Interview with Michael Throne, Winter 2012 Flash Fiction Runner Up
Mike Throne lives in North Virginia with his wife and three daughters. After graduating from Goshen College, he spent twenty-five years developing what turned into a wind chime factory. Several years ago, he sold the business to begin working on his new passion, fiction writing.
Mike has been learning his new craft through courses at Northern Virginia Community College, George Mason University, and FaithWriters.com, a Christian-based online writers’ resource. As he continues to develop his skills as a writer, he will be seeking other opportunities to publish his work, and hopes to put out a collection of his short stories within the next year. When not writing, he enjoys camping with his family. Mike can be contacted at m.throne (at) verizon.net.
WOW: When did you first consider becoming a writer?
Michael: I had always wanted to write. When I sold my small business a few years ago, I had the time to try.
WOW: The subject of homelessness can be approached in many different ways. In One Human Being to Another you show not only our hesitation to trust the homeless but our hesitation to reach out for help. Why did you choose this particular slant?
Michael: I tried to make the situation as real as possible from both points of view. My goal was to bring out the nuances of thought that play into the actions of the characters: the protagonist's anxiety about her appearance, her attraction to Manny, the woman's initial concern in seeing people at her car, perhaps for her safety, but also for being asked for money, and finally, once safely in her car, her desire to possibly help. From the protagonist's point of view, her needs were so great that there was no way someone about to drive away could even start to fulfill them, and besides, she wanted to end with even a superficially sense of normalcy rather than feeling "homeless."

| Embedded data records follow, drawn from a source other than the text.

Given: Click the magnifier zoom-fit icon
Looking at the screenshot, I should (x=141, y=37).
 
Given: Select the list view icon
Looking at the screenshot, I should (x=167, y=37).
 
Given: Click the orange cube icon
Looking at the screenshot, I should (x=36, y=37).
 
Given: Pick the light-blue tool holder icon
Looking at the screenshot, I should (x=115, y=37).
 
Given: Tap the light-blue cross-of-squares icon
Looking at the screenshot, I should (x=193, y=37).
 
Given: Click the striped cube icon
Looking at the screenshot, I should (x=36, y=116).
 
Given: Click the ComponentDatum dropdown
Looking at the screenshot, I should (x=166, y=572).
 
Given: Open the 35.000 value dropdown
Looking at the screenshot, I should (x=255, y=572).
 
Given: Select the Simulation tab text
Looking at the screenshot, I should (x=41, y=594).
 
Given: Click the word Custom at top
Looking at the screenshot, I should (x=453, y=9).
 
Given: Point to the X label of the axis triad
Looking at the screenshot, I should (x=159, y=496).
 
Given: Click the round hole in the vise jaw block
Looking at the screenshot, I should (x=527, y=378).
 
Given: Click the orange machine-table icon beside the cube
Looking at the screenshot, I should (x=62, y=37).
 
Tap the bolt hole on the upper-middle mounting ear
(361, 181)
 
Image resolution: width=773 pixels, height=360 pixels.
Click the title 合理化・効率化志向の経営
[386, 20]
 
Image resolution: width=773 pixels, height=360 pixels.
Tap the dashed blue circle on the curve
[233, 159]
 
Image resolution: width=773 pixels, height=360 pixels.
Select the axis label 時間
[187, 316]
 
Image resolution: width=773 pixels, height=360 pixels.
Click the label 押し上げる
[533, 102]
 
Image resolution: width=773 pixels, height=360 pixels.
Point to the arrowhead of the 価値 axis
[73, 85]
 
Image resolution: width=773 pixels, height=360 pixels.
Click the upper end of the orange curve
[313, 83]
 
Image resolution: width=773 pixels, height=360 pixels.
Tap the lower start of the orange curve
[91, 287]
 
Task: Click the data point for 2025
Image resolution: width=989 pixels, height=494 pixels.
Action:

WOW: In stories of this kind the focus is usually on money or food. What caused you to decide on the hairbrush and what does that represent to you?
Michael: In Manny, the protagonist found a good person, someone she wanted to stay with. She liked his lack of compromise, even in their times of need. The hairbrush represented the MC's desire to simply look like a human being, a woman. She felt it was important, in particular, because of her desire to remain attractive in Manny's eyes, but by the end, simply to look "normal," in her own eyes as well as to the people around her. If you look homeless, you feel homeless; if you look "normal," you feel normal.
WOW: You’ve been working on a collection of short stories; in comparison, how was your experience with this flash fiction piece?
Michael: I loved this one. Of course, I love them all, at first. It's the ones that still speak to me after I've worked on them ten or fifteen hours that I keep.
WOW: Many writers find themselves writing on a theme while others explore a wide range of subjects and expressions—what about you?
Michael: I try to write about things I know, or think I do, anyway. The themes vary, but I hit a dry spell when I have nothing interesting left to say. Coincidently, I was just in Philadelphia working with an organization that helps the homeless. I've been giving the subject more thought lately and may try to expand on the theme.
WOW: What are your long term goals as a writer? Is there a novel in your future…or a screenplay?
Michael: Hopefully, I have a novel to write.
WOW: We wish you all the best and look forward to reading your short story collection!